**EXERCISE DETAILS**. Write out every line of the records below as a numbered list, leaving out the blank lines.

[Stored data entries]
— begin —
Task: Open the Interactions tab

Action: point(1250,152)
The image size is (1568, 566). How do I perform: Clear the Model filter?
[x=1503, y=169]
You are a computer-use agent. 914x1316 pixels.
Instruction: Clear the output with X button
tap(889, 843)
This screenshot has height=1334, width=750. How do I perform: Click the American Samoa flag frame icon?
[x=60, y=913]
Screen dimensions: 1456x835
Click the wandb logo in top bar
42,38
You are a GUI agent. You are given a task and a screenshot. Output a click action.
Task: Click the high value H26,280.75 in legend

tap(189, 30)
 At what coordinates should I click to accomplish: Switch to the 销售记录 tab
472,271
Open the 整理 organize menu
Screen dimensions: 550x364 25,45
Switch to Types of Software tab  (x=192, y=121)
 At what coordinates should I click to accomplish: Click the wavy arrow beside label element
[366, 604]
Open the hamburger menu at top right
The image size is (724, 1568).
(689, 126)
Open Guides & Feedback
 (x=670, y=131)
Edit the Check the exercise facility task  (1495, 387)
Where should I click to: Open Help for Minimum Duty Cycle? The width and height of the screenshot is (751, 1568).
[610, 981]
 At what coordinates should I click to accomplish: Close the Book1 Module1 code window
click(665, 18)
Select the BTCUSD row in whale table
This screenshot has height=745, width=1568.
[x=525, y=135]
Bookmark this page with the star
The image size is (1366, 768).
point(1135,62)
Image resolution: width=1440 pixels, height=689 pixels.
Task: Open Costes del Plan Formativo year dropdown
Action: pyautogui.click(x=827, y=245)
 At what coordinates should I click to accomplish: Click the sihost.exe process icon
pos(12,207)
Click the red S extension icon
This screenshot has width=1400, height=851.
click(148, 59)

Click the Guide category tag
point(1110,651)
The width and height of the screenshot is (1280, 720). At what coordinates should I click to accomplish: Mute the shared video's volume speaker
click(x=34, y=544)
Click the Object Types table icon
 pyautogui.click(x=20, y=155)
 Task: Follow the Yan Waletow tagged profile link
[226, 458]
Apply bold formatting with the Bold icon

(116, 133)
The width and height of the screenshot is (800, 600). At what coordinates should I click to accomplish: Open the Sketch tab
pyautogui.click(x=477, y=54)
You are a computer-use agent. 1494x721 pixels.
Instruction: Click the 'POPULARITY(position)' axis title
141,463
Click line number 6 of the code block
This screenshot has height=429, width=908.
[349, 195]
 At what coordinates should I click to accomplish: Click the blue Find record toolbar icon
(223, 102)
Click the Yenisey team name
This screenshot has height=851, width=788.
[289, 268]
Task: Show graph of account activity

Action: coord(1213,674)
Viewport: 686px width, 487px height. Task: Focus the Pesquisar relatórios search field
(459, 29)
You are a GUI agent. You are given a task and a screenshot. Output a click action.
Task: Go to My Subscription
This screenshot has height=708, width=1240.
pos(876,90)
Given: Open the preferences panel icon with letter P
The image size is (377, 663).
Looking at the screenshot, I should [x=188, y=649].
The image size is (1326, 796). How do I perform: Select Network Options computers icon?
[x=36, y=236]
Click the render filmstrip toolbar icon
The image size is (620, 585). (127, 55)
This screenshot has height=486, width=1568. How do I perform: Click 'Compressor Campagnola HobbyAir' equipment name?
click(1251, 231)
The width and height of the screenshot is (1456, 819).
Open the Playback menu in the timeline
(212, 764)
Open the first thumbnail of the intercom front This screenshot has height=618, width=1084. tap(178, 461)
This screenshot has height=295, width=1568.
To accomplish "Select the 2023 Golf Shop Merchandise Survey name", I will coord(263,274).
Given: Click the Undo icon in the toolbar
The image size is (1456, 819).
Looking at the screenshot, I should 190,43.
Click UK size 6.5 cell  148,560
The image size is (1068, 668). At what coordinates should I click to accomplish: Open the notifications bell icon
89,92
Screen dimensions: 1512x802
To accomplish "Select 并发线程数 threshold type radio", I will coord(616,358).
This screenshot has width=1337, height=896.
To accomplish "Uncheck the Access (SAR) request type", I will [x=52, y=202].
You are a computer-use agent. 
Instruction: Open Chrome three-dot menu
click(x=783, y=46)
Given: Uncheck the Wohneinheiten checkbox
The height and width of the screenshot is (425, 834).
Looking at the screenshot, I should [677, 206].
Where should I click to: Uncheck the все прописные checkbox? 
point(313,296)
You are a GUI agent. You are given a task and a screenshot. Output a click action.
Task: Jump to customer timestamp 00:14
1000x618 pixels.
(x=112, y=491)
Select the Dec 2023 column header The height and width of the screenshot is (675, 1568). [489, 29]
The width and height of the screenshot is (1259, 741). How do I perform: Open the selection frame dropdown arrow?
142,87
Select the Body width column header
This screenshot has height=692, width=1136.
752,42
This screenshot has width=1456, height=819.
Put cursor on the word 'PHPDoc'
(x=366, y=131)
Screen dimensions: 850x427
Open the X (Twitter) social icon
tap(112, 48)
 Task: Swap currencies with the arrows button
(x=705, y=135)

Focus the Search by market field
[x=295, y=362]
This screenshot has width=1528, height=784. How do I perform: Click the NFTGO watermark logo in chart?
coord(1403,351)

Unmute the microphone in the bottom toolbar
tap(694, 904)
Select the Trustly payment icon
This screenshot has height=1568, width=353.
— end —
**EXERCISE OUTPUT**.
1. Task: Open the Interactions tab
2. Action: point(1250,152)
3. The image size is (1568, 566). How do I perform: Clear the Model filter?
4. [x=1503, y=169]
5. You are a computer-use agent. 914x1316 pixels.
6. Instruction: Clear the output with X button
7. tap(889, 843)
8. This screenshot has height=1334, width=750. How do I perform: Click the American Samoa flag frame icon?
9. [x=60, y=913]
10. Screen dimensions: 1456x835
11. Click the wandb logo in top bar
12. 42,38
13. You are a GUI agent. You are given a task and a screenshot. Output a click action.
14. Task: Click the high value H26,280.75 in legend
15. tap(189, 30)
16.  At what coordinates should I click to accomplish: Switch to the 销售记录 tab
17. 472,271
18. Open the 整理 organize menu
19. Screen dimensions: 550x364 25,45
20. Switch to Types of Software tab  (x=192, y=121)
21.  At what coordinates should I click to accomplish: Click the wavy arrow beside label element
22. [366, 604]
23. Open the hamburger menu at top right
24. The image size is (724, 1568).
25. (689, 126)
26. Open Guides & Feedback
27.  (x=670, y=131)
28. Edit the Check the exercise facility task  (1495, 387)
29. Where should I click to: Open Help for Minimum Duty Cycle? The width and height of the screenshot is (751, 1568).
30. [610, 981]
31.  At what coordinates should I click to accomplish: Close the Book1 Module1 code window
32. click(665, 18)
33. Select the BTCUSD row in whale table
34. This screenshot has height=745, width=1568.
35. [x=525, y=135]
36. Bookmark this page with the star
37. The image size is (1366, 768).
38. point(1135,62)
39. Image resolution: width=1440 pixels, height=689 pixels.
40. Task: Open Costes del Plan Formativo year dropdown
41. Action: pyautogui.click(x=827, y=245)
42.  At what coordinates should I click to accomplish: Click the sihost.exe process icon
43. pos(12,207)
44. Click the red S extension icon
45. This screenshot has width=1400, height=851.
46. click(148, 59)
47. Click the Guide category tag
48. point(1110,651)
49. The width and height of the screenshot is (1280, 720). At what coordinates should I click to accomplish: Mute the shared video's volume speaker
50. click(x=34, y=544)
51. Click the Object Types table icon
52.  pyautogui.click(x=20, y=155)
53.  Task: Follow the Yan Waletow tagged profile link
54. [226, 458]
55. Apply bold formatting with the Bold icon
56. (116, 133)
57. The width and height of the screenshot is (800, 600). At what coordinates should I click to accomplish: Open the Sketch tab
58. pyautogui.click(x=477, y=54)
59. You are a computer-use agent. 1494x721 pixels.
60. Instruction: Click the 'POPULARITY(position)' axis title
61. 141,463
62. Click line number 6 of the code block
63. This screenshot has height=429, width=908.
64. [349, 195]
65.  At what coordinates should I click to accomplish: Click the blue Find record toolbar icon
66. (223, 102)
67. Click the Yenisey team name
68. This screenshot has height=851, width=788.
69. [289, 268]
70. Task: Show graph of account activity
71. Action: coord(1213,674)
72. Viewport: 686px width, 487px height. Task: Focus the Pesquisar relatórios search field
73. (459, 29)
74. You are a GUI agent. You are given a task and a screenshot. Output a click action.
75. Task: Go to My Subscription
76. This screenshot has height=708, width=1240.
77. pos(876,90)
78. Given: Open the preferences panel icon with letter P
79. The image size is (377, 663).
80. Looking at the screenshot, I should [x=188, y=649].
81. The image size is (1326, 796). How do I perform: Select Network Options computers icon?
82. [x=36, y=236]
83. Click the render filmstrip toolbar icon
84. The image size is (620, 585). (127, 55)
85. This screenshot has height=486, width=1568. How do I perform: Click 'Compressor Campagnola HobbyAir' equipment name?
86. click(1251, 231)
87. The width and height of the screenshot is (1456, 819).
88. Open the Playback menu in the timeline
89. (212, 764)
90. Open the first thumbnail of the intercom front This screenshot has height=618, width=1084. tap(178, 461)
91. This screenshot has height=295, width=1568.
92. To accomplish "Select the 2023 Golf Shop Merchandise Survey name", I will coord(263,274).
93. Given: Click the Undo icon in the toolbar
94. The image size is (1456, 819).
95. Looking at the screenshot, I should 190,43.
96. Click UK size 6.5 cell  148,560
97. The image size is (1068, 668). At what coordinates should I click to accomplish: Open the notifications bell icon
98. 89,92
99. Screen dimensions: 1512x802
100. To accomplish "Select 并发线程数 threshold type radio", I will coord(616,358).
101. This screenshot has width=1337, height=896.
102. To accomplish "Uncheck the Access (SAR) request type", I will [x=52, y=202].
103. You are a computer-use agent. 
104. Instruction: Open Chrome three-dot menu
105. click(x=783, y=46)
106. Given: Uncheck the Wohneinheiten checkbox
107. The height and width of the screenshot is (425, 834).
108. Looking at the screenshot, I should [677, 206].
109. Where should I click to: Uncheck the все прописные checkbox? 
110. point(313,296)
111. You are a GUI agent. You are given a task and a screenshot. Output a click action.
112. Task: Jump to customer timestamp 00:14
113. 1000x618 pixels.
114. (x=112, y=491)
115. Select the Dec 2023 column header The height and width of the screenshot is (675, 1568). [489, 29]
116. The width and height of the screenshot is (1259, 741). How do I perform: Open the selection frame dropdown arrow?
117. 142,87
118. Select the Body width column header
119. This screenshot has height=692, width=1136.
120. 752,42
121. This screenshot has width=1456, height=819.
122. Put cursor on the word 'PHPDoc'
123. (x=366, y=131)
124. Screen dimensions: 850x427
125. Open the X (Twitter) social icon
126. tap(112, 48)
127.  Task: Swap currencies with the arrows button
128. (x=705, y=135)
129. Focus the Search by market field
130. [x=295, y=362]
131. This screenshot has width=1528, height=784. How do I perform: Click the NFTGO watermark logo in chart?
132. coord(1403,351)
133. Unmute the microphone in the bottom toolbar
134. tap(694, 904)
135. Select the Trustly payment icon
136. This screenshot has height=1568, width=353.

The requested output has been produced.